Выбрать главу
…На всякий случай, на пожарный, Я в Шереметьево приду, С цветами глупыми, пожалуй, — Стоять в каком-то там ряду…
Смеркалось, да. Но, тих и светел, Приемник голоса ловил. Один Коржавин нас заметил И чуточку благословил.

В 1983 г. меня нашло письмо Коржавина, а ответа я не написала тогда — не знала, куда и как обратиться, не умела. Лет шесть назад я вдруг придумала этот стишок, а через неделю-другую Н.М.К. сошел с шереметьевского трапа. Все нашлись, все более или менее встало на свои места.

* * *
Нет, советские сумасшедшие — Не похожи на остальных! Пусть в учебники не вошедшие — Сумасшедшее всех иных.
Так кошмарно они начитаны, Так отталкивающе грустны — Беззащитные подзащитные Безнадежной своей страны.
Да, советские сумасшедшие Не похожи на остальных. Все грядущее, все прошедшее — Оседает в глазах у них.
В гардеробе непереборчивы, Всюду принятые в тычки, Разговорчивые, несговорчивые, Недоверчивые дички…
Что ж — «советские сумасшедшие», Ежли болтика нет внутри? Нет, советские сумасшедшие Не такие, черт побери!
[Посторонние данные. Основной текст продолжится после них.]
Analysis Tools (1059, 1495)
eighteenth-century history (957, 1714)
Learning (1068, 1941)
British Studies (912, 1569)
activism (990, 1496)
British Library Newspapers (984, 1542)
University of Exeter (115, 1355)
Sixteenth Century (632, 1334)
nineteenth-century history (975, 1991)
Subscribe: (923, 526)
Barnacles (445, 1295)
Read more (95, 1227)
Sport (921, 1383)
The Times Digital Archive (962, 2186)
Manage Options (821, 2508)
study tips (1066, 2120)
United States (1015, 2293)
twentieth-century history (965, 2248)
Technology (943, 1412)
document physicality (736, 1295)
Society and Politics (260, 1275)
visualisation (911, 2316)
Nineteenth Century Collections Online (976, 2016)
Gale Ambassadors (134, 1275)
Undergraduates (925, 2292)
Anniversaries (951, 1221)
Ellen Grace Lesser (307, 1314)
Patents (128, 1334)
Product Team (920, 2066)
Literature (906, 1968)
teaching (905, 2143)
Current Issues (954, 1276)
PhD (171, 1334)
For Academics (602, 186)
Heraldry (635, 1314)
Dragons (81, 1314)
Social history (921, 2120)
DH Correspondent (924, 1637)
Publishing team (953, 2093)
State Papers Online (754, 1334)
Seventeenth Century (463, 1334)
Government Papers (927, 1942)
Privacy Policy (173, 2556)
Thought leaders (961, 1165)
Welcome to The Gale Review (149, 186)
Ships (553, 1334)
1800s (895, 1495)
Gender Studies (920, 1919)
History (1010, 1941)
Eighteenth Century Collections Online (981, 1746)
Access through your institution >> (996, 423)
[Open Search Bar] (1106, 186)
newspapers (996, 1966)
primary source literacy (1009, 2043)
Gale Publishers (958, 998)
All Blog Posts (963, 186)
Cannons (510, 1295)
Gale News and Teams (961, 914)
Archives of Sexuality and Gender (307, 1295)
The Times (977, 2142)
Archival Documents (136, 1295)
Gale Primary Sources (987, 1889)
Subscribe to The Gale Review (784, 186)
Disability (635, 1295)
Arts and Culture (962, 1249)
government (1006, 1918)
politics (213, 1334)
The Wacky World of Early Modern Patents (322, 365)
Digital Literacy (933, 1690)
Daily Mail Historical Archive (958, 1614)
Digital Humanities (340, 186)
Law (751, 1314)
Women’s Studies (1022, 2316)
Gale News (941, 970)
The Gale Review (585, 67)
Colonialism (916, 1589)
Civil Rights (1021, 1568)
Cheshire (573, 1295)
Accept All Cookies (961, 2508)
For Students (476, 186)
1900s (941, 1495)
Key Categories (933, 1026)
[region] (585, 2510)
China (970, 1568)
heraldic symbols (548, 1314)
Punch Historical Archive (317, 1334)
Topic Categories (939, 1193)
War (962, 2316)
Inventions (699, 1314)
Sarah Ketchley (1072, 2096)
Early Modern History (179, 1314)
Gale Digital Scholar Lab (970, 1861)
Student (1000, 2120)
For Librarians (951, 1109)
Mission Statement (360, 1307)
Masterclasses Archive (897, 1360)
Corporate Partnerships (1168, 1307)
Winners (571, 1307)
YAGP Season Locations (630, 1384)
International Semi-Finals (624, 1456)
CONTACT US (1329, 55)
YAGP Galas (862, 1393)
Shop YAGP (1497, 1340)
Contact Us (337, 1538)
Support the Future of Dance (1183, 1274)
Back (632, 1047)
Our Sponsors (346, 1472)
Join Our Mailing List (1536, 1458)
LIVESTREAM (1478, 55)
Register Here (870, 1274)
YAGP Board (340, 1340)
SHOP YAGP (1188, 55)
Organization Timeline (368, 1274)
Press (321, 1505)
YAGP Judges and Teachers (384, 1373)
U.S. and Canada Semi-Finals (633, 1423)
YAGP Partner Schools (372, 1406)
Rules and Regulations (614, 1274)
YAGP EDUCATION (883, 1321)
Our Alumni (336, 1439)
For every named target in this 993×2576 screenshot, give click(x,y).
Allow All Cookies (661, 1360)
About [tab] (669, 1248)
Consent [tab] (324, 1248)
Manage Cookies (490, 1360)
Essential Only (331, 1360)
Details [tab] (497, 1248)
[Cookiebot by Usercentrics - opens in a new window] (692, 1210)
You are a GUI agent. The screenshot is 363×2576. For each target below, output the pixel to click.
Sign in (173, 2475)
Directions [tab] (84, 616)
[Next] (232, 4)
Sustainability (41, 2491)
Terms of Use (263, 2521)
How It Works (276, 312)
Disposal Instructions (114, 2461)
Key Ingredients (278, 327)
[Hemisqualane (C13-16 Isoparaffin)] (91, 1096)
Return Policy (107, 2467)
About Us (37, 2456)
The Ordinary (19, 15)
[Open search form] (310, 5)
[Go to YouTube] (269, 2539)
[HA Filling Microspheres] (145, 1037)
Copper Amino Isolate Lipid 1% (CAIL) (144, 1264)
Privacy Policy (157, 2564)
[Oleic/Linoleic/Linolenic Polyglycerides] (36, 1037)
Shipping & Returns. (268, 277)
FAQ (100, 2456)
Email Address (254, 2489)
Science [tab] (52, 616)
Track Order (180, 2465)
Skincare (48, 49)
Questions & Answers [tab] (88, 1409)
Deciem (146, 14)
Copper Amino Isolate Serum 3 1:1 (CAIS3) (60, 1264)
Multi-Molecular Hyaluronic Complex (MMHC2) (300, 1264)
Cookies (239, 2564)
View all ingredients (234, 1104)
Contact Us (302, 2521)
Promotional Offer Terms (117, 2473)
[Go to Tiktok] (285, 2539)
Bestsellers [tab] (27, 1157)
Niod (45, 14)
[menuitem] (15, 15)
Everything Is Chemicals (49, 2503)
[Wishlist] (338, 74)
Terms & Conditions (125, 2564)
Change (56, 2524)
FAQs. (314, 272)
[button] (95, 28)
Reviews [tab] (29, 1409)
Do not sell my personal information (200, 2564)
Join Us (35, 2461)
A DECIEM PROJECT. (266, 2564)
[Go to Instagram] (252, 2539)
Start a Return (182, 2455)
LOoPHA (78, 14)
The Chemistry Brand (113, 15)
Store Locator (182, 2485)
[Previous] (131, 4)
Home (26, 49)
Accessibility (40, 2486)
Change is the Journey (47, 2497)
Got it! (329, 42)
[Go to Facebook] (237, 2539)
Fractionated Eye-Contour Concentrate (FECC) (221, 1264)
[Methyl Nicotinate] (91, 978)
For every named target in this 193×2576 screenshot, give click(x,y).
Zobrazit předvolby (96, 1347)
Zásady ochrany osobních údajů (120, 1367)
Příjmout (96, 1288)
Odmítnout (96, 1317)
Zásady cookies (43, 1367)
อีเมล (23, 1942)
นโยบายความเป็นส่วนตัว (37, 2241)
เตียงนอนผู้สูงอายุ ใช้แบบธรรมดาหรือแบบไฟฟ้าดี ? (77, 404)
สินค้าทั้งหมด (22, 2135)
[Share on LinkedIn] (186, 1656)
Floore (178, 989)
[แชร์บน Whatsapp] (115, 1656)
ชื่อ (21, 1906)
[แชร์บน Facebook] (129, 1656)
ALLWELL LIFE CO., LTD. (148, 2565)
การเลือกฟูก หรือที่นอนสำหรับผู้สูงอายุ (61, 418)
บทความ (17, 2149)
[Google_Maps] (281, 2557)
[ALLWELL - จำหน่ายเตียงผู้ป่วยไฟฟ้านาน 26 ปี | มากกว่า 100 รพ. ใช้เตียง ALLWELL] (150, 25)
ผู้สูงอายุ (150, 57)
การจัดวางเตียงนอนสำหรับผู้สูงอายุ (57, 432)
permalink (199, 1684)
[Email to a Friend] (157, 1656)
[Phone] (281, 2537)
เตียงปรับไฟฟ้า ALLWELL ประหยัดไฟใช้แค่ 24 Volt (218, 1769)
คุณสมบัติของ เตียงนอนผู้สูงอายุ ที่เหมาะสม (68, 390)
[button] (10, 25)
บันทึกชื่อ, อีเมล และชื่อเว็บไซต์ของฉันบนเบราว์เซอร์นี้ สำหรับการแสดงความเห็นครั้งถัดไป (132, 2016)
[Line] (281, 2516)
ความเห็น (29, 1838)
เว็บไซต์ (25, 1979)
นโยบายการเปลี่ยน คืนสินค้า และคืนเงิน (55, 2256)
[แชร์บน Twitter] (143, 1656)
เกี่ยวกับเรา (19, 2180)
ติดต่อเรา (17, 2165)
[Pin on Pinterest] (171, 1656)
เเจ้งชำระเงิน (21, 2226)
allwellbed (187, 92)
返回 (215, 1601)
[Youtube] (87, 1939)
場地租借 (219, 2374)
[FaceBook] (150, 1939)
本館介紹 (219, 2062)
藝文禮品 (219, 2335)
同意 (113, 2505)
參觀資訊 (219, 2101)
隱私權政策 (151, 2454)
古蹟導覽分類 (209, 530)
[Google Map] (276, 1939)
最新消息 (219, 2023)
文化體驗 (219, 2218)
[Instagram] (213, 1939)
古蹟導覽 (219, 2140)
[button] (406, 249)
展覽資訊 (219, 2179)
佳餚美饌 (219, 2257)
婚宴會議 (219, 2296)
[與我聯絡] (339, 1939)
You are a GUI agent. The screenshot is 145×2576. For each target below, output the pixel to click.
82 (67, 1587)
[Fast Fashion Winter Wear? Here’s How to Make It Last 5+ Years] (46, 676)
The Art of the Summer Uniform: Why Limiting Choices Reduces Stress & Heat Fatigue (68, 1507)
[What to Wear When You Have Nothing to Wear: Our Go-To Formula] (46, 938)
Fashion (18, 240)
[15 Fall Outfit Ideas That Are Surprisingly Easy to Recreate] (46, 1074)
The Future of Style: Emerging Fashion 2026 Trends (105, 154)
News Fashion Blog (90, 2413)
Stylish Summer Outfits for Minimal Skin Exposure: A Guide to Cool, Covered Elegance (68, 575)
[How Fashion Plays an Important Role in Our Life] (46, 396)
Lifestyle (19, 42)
Им Высоцкий поет на облаке. Им Цветаева дарит свет… В их почти человечьем облике Ничего такого страшного нет.
* * *
На белый или на черный Пришел ты на этот свет, — Я муза твоя, Ученый,
Хочешь ты или нет.
Птицею ли ночыо, Знаком ли прописным — Я бы была иною, Если б ты был иным.
Я нянькой была твоею, Качала тебя в горсти. Я муза твоя. Я смею Стоять на твоем пути.
В бездне твои находки. Парус твой унесло. Я твоей утлой лодке Верное дам весло.
Профиль позолоченый Сверху всех твоих дел. Я муза твоя, Ученый. Такую ли ты хотел?
Ладонь человечья — мякоть. Глазам твоим горячо. Ты не умеешь плакать — Зачем же мое плечо?
Дерево с черной кроной. Окна твои без сна. Я муза твоя, Ученый, Мать, сестра и жена.
Нет тяжелее груза — Знать, что всегда с тобой Женщина или муза — Та, что зовут судьбой.
* * *
Под ветром грозовым дрожа, Ладони лодочкой держа, Я глухо, я тревожно: А если будет все нельзя, Ну вот однажды — все нельзя, То можно, если все нельзя — Лишь ЭТО будет можно?
По гладкой наледи скользя, От детской робости дерзя, Я — путано, я — сложно… А если будет все нельзя, Ну вот однажды все нельзя, То можно — если все нельзя, Пусть ЭТО будет можно?
Я в затрапезном, я в бреду… Не о любезном речь веду, О том, что непреложно. Ведь если будет все нельзя, Не может быть, чтоб все — нельзя, Но все же — если все нельзя — Пусть ЭТО будет можно…
* * *
Теперь все чаще хочется друзьям Сказать: благодарю вас, дорогие, За то, что вы со мной, когда другие Рассеяны давно и там и сям.
Меня благословлявшие вчера Сегодня не успели попрощаться. Им незачем оттуда возвращаться, А мне туда покуда — не пора.
Но вот однажды старенький альбом Ленивою рукой достанем с полки. Ах, зеркала печальные осколки Дают изображение с трудом.
То памятное наше торжество — Где ты теперь звучишь, мой голос слабый? Была бы слава, я б делилась славой, Но ничего здесь нету моего.
И станут возрождаться имена, Как будто возвращенные из плена: Сначала Валентин, потом Елена. И лучшие настанут времена.
Мы, как живые, под руки пойдем, И будет исходить от нас сиянье. И целый мир нам будет — милый дом. И сгинут рубежи и расстоянья.
Пока же мне не подан тайный знак, Стихи я стану складывать и вещи. Мне кажется, виденье было вещим — Мы свидимся — не знаю, где и как!
Твержу себе — не надо больше петь. Прошу тебя, молчи, моя аорта! Не хочешь? Ну тогда какого черта! И я ведь тоже не хочу терпеть.